O missionário jesuíta Gabriel Malagrida, mártir da fé em Portugal, tem sua presença ligada à vida religiosa da primitiva Vila de Igarassu quando, na primeira metade do século XVIII, ajudou o padre Miguel Rodrigues Sepúlveda na construção do Convento do Sagrado Coração de Jesus, casa matriz da Ordem do Sagrado Coração no Brasil.
A Igreja do Sagrado Coração de Jesus de Igarassu e seu convento anexo são frutos da inspiração e esforço do padre Miguel Rodrigues Sepúlveda, sacerdote de origem abastada, nascido na nessa vila por volta de 1699.
Na execução do seu projeto de apostolado da fé, o padre Miguel Rodrigues Sepúlveda recebeu influência do padre Antônio Fialho, vindo em 1735 iniciar a construção de uma espécie de retiro dedicado à vida religiosa masculina.

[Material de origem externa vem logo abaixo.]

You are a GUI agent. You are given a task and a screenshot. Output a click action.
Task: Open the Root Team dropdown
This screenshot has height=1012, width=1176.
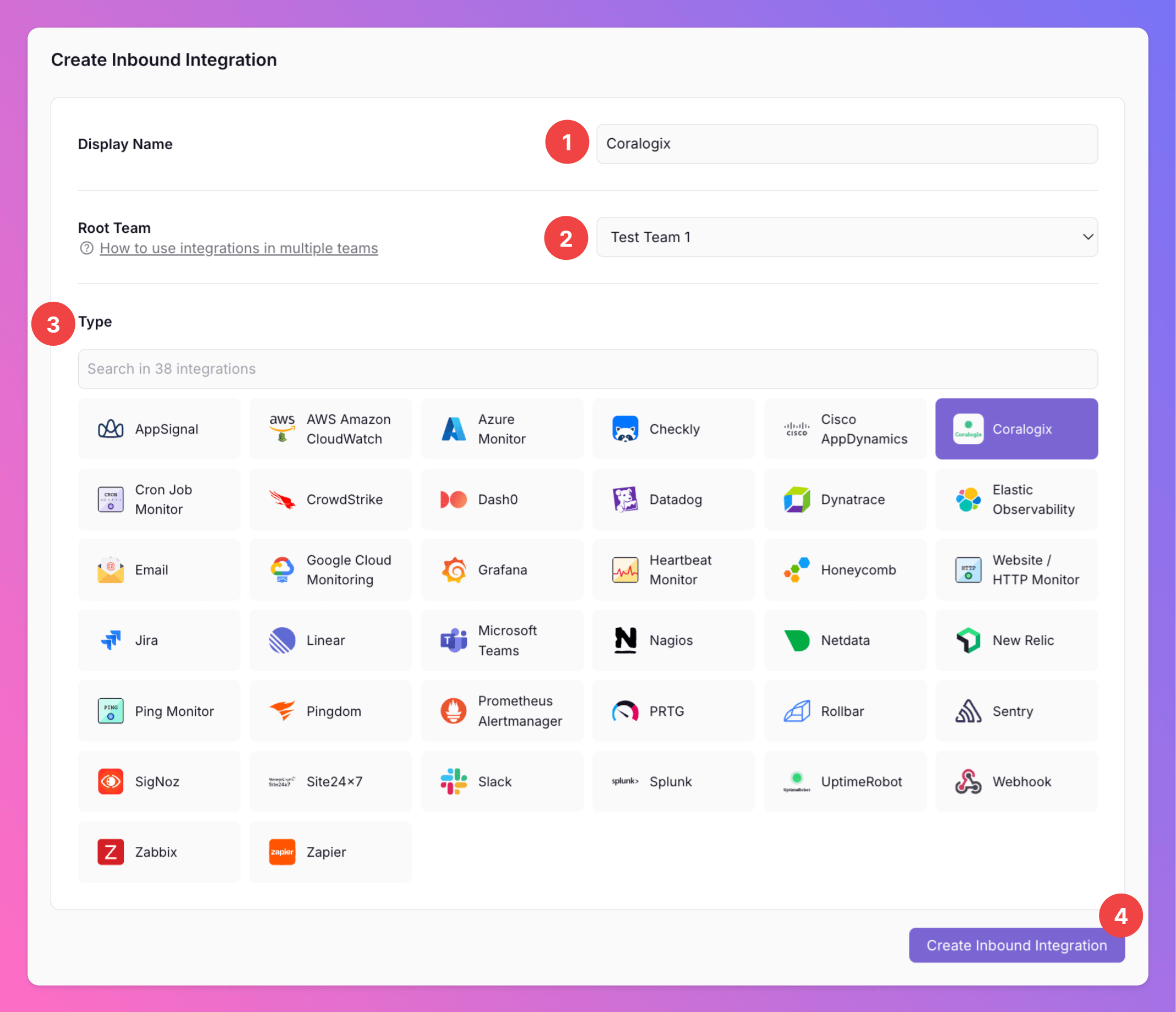coord(846,237)
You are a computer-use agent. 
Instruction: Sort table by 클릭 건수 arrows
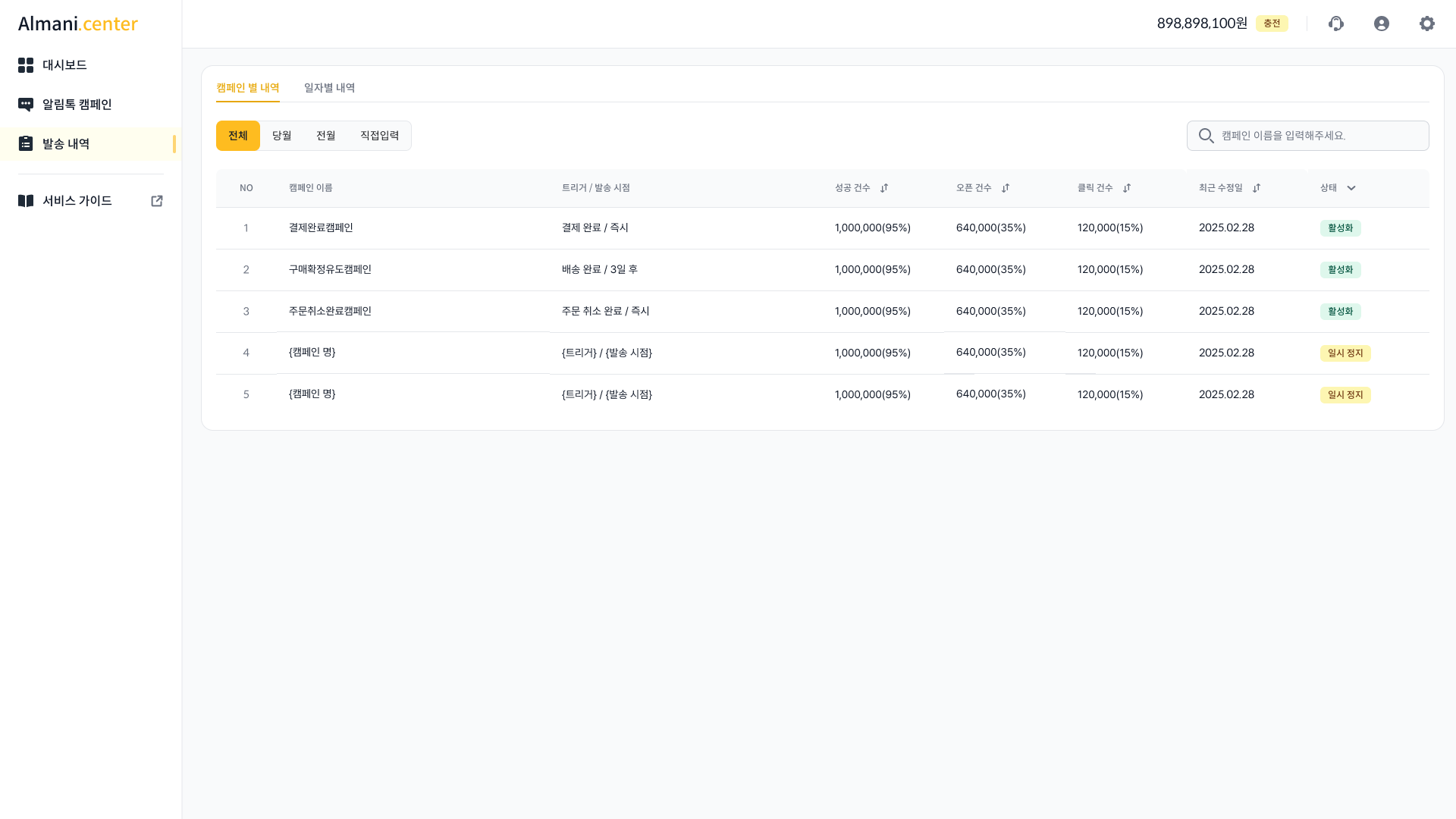1127,188
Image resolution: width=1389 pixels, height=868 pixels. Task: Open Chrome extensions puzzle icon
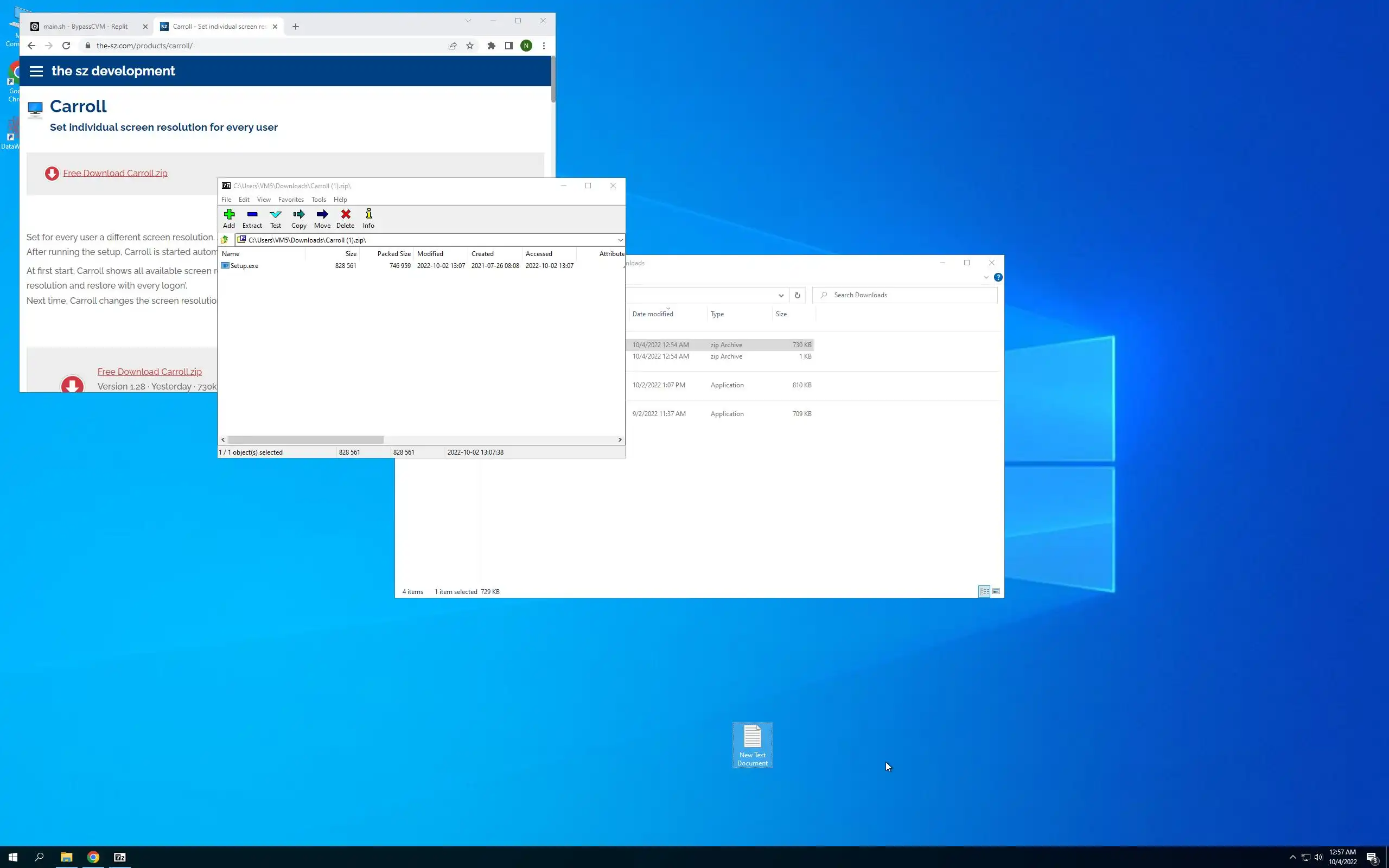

Cinco anos depois, inspirado no seu exemplo, um grupo de mulheres da vila de Igarassu passa a sonhar com a construção de outro recolhimento, desta feita destinado ao sexo feminino. Neste último seriam reunidas viúvas, moças solteiras e mesmo prostitutas arrependidas que se obrigassem a viver sob os rigores da clausura.
Por essa época visitava Igarassu o jesuíta Gabriel Malagrida, cuja missão apostólica visava à construção de recolhimentos religiosos para homens e mulheres em diversas cidades brasileiras. Contando com a inestimável ajuda desse missionário, o padre Manuel Rodrigues Sepúlveda iniciou, com aquele jesuíta, uma grande peregrinação pelo interior das capitanias de Pernambuco e da Paraíba em busca de doações visando à construção do recolhimento feminino de Igarassu. Após um ano de suas andanças, volta o padre Sepúlveda e logo inicia a construção do convento cuja primeira parte estava concluída em 1º de março de 1742, quando as vinte primeiras noviças entram na posse do novo prédio.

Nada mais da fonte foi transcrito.